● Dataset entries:
########################################
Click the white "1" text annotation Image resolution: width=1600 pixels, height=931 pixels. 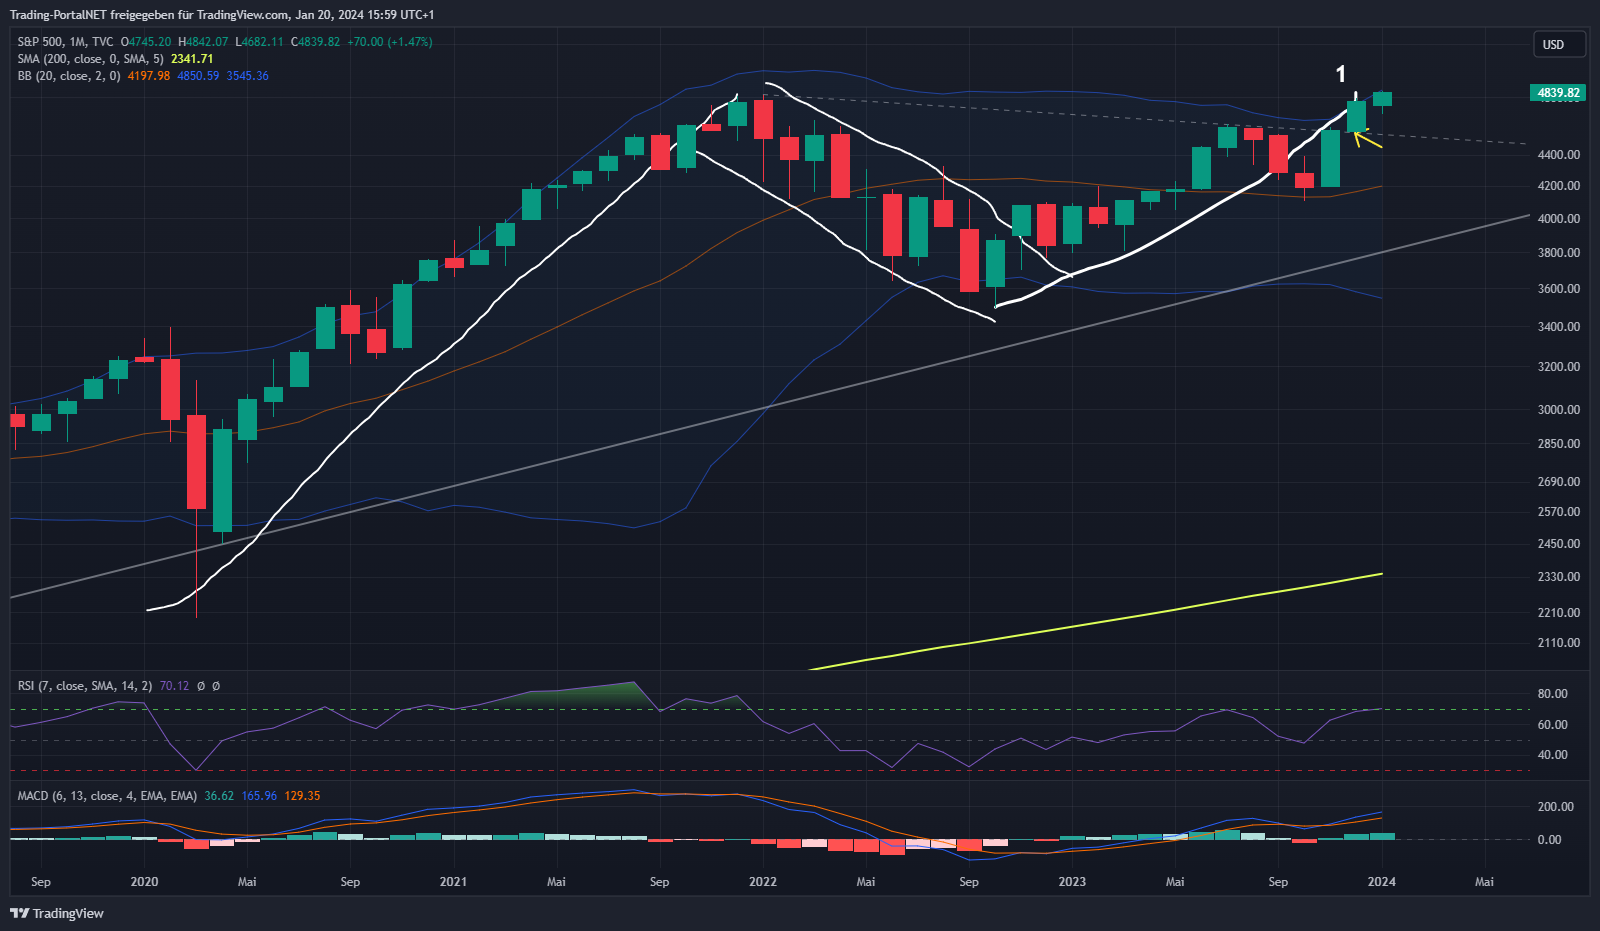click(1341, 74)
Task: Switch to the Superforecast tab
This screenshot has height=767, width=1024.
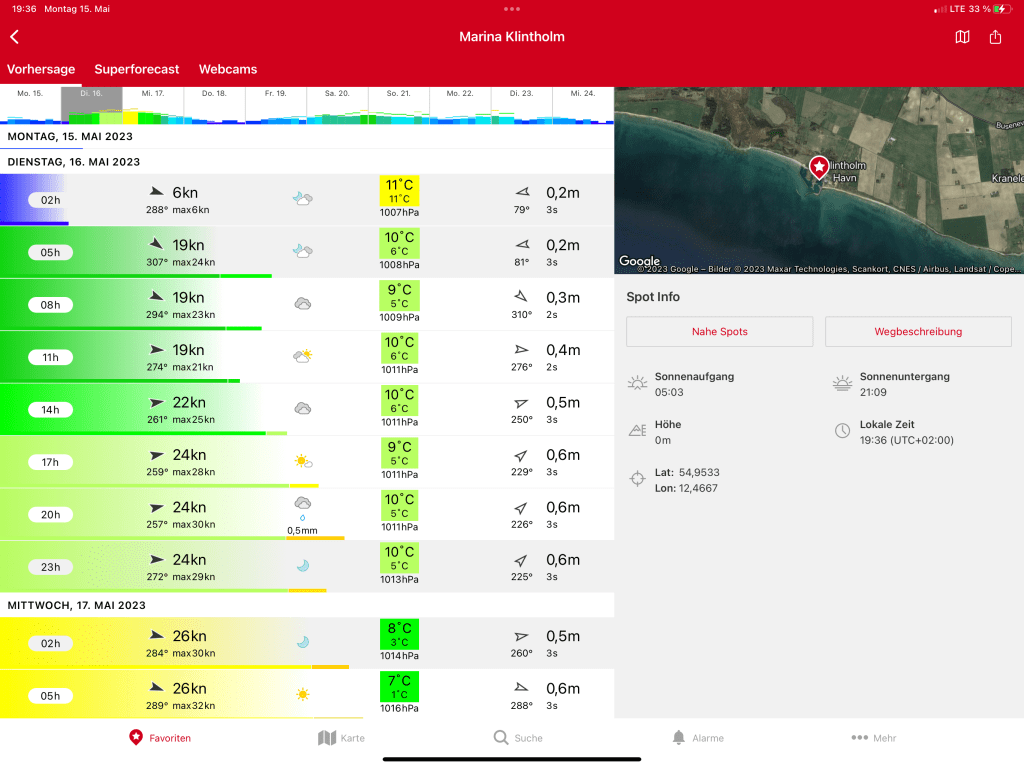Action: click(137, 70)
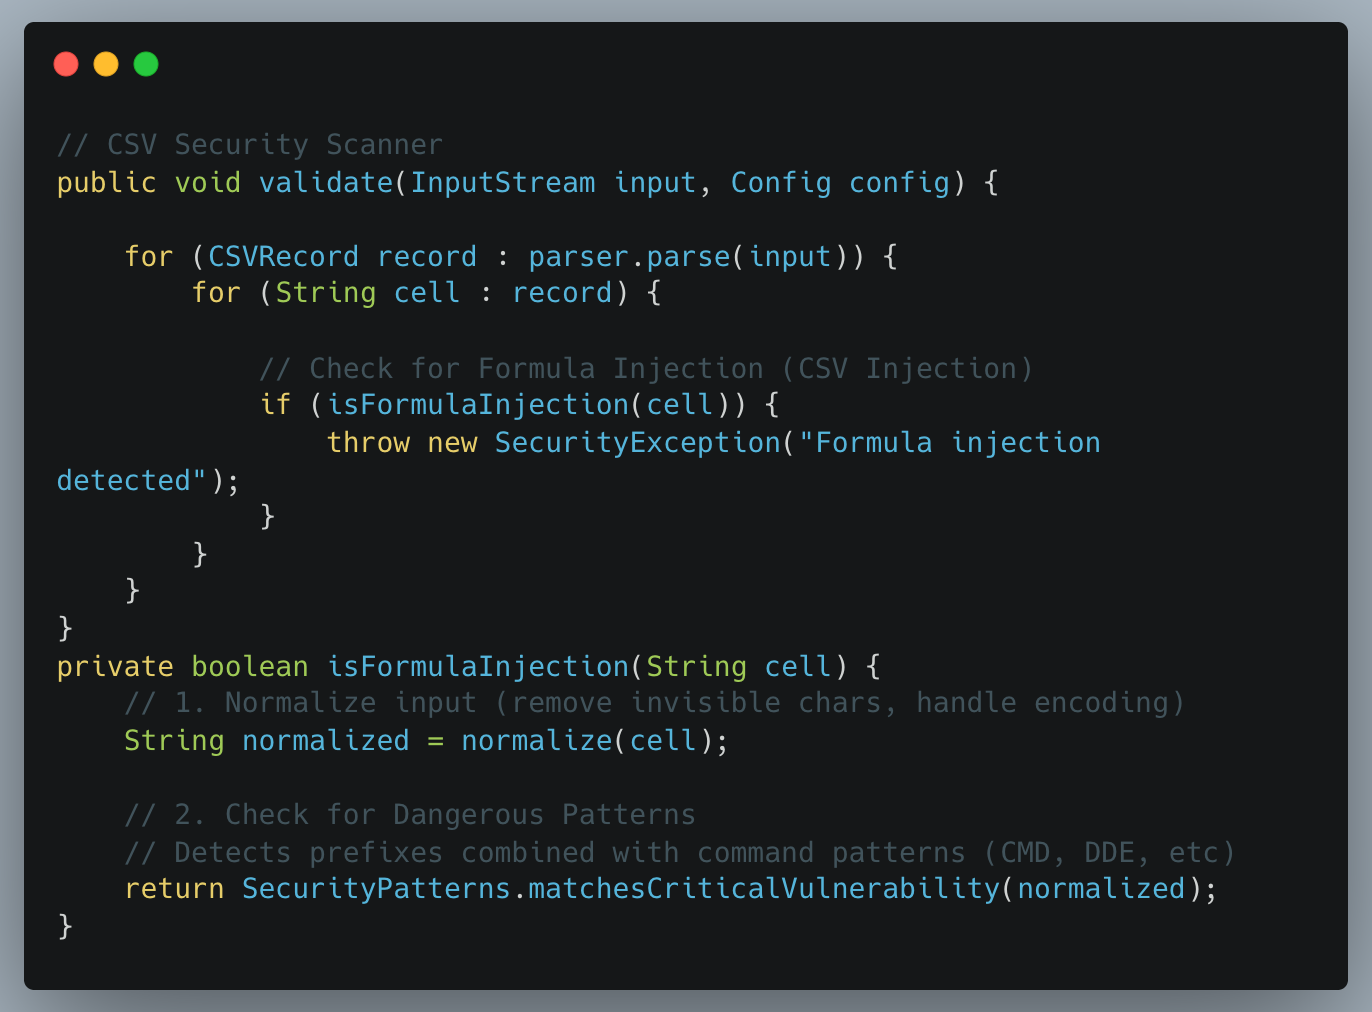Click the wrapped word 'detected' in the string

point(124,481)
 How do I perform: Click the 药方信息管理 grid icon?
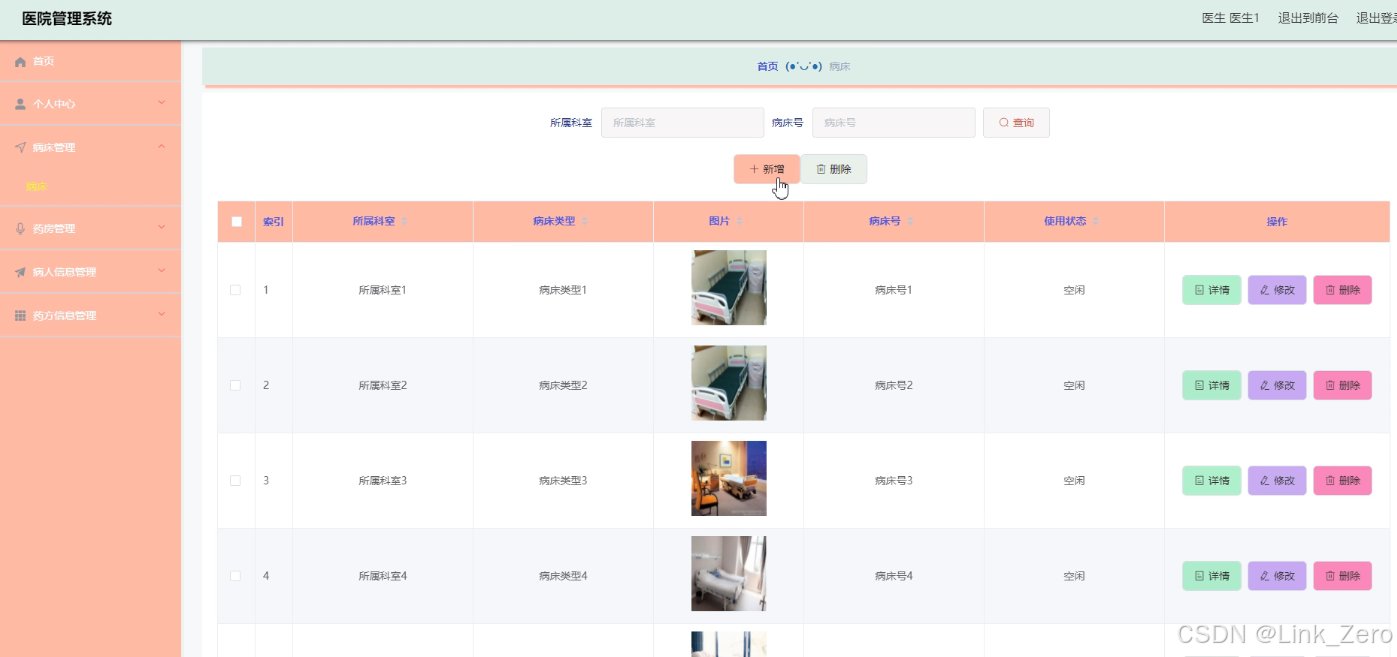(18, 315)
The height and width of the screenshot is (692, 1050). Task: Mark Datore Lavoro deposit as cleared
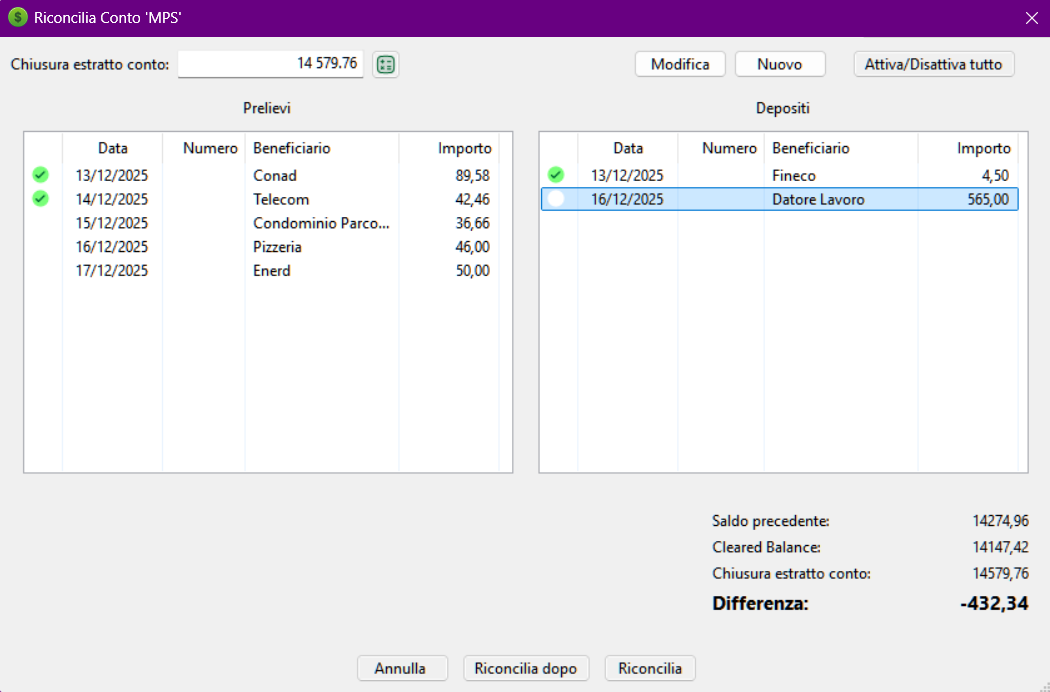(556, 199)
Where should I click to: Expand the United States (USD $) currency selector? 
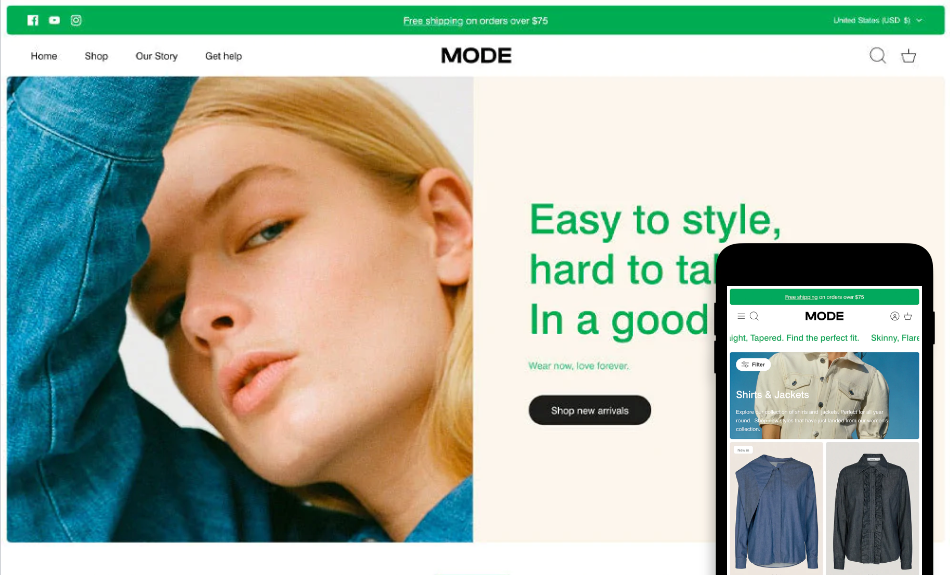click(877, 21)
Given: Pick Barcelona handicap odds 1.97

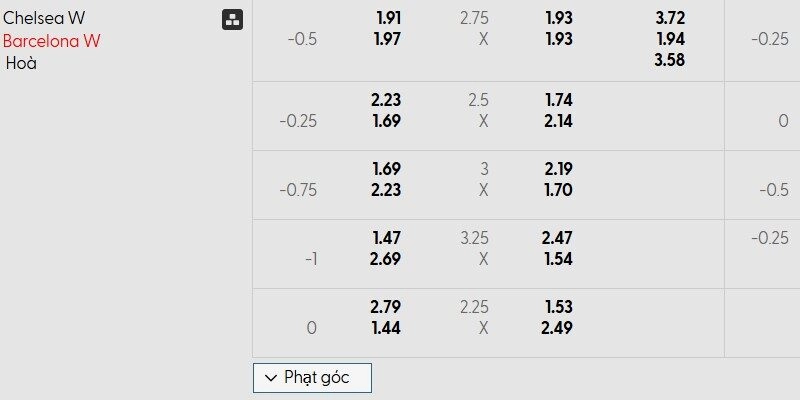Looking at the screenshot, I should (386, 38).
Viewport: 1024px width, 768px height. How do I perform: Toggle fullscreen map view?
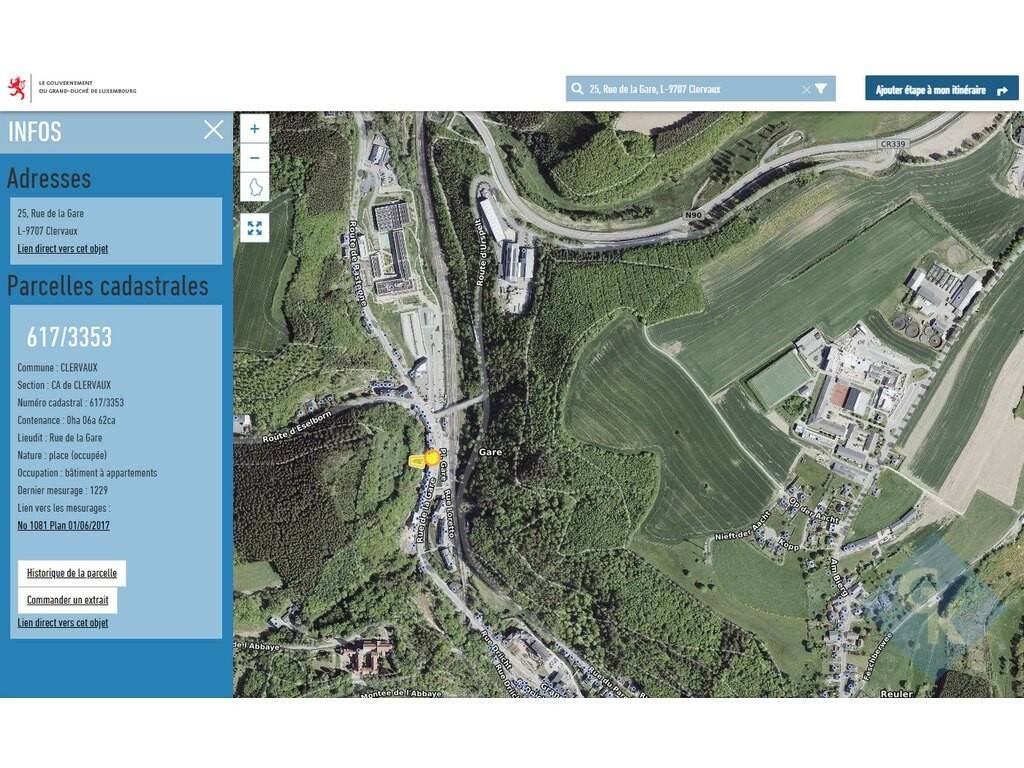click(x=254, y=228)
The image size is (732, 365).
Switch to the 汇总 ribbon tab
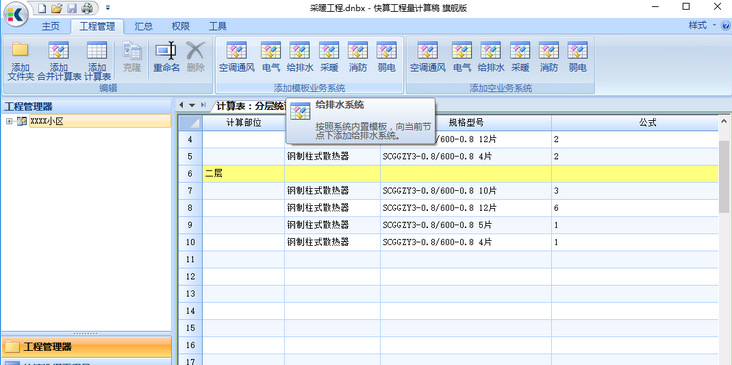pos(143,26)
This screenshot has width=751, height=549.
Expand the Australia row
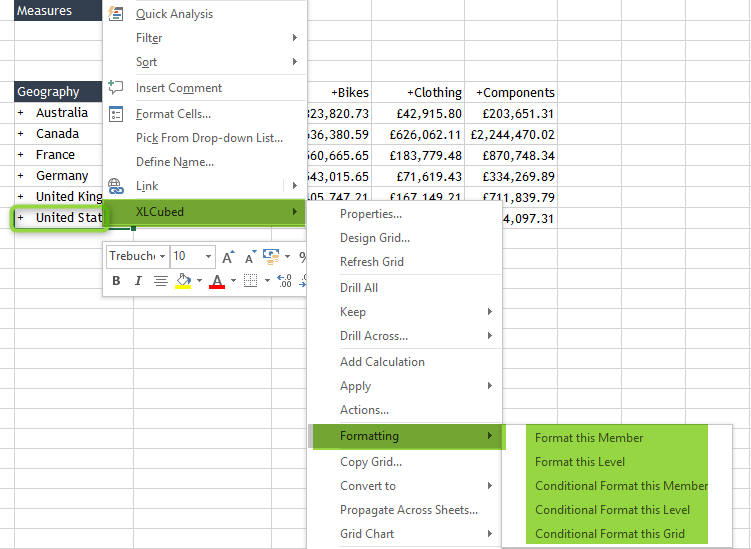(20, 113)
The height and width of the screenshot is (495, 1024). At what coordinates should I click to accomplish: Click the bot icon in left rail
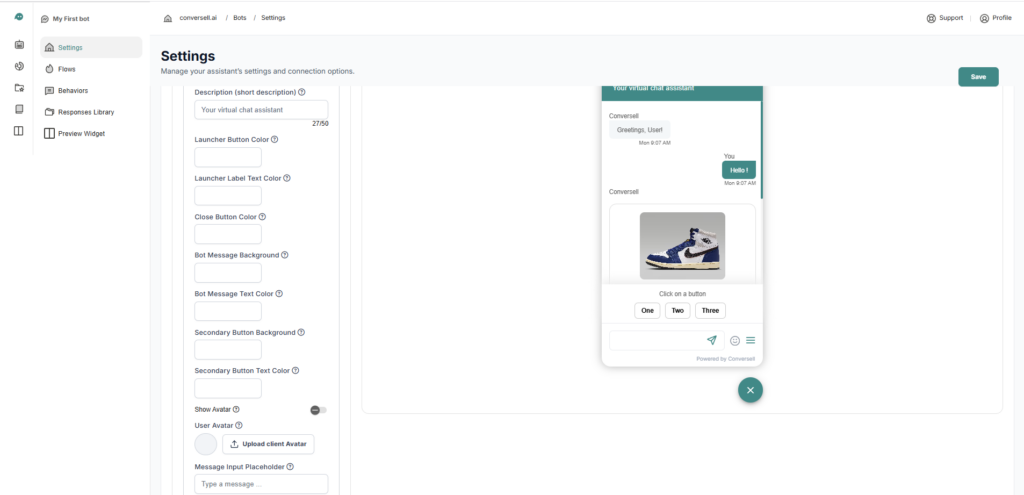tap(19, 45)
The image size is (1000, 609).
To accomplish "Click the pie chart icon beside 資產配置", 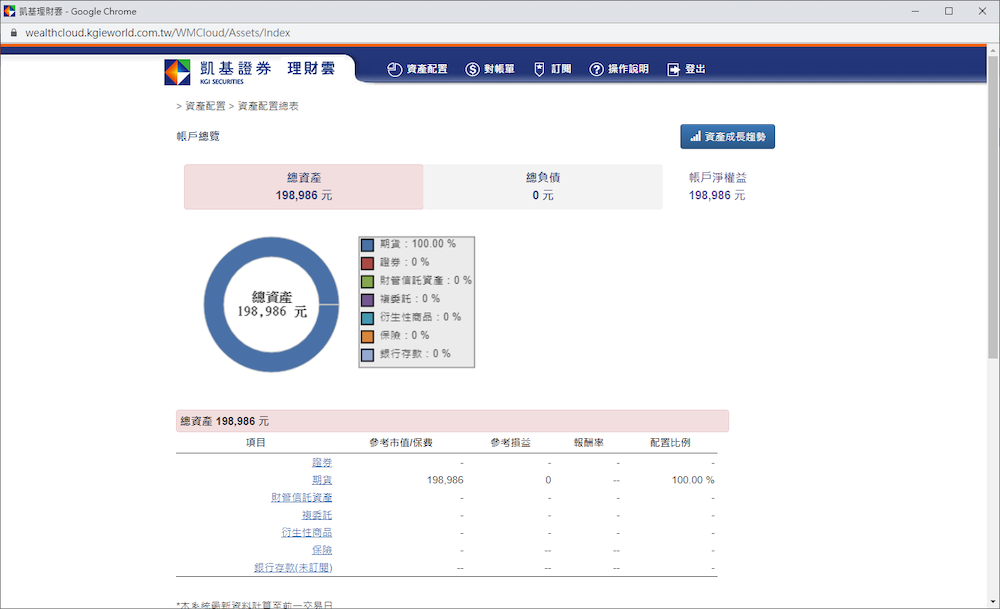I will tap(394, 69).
########################################
● EXERCISE: Lines holding the word "size" in the entries above are the ones to pull out. Copy them all.

● TASK SOLUTION:
The image size is (732, 365).
The image size is (1000, 609).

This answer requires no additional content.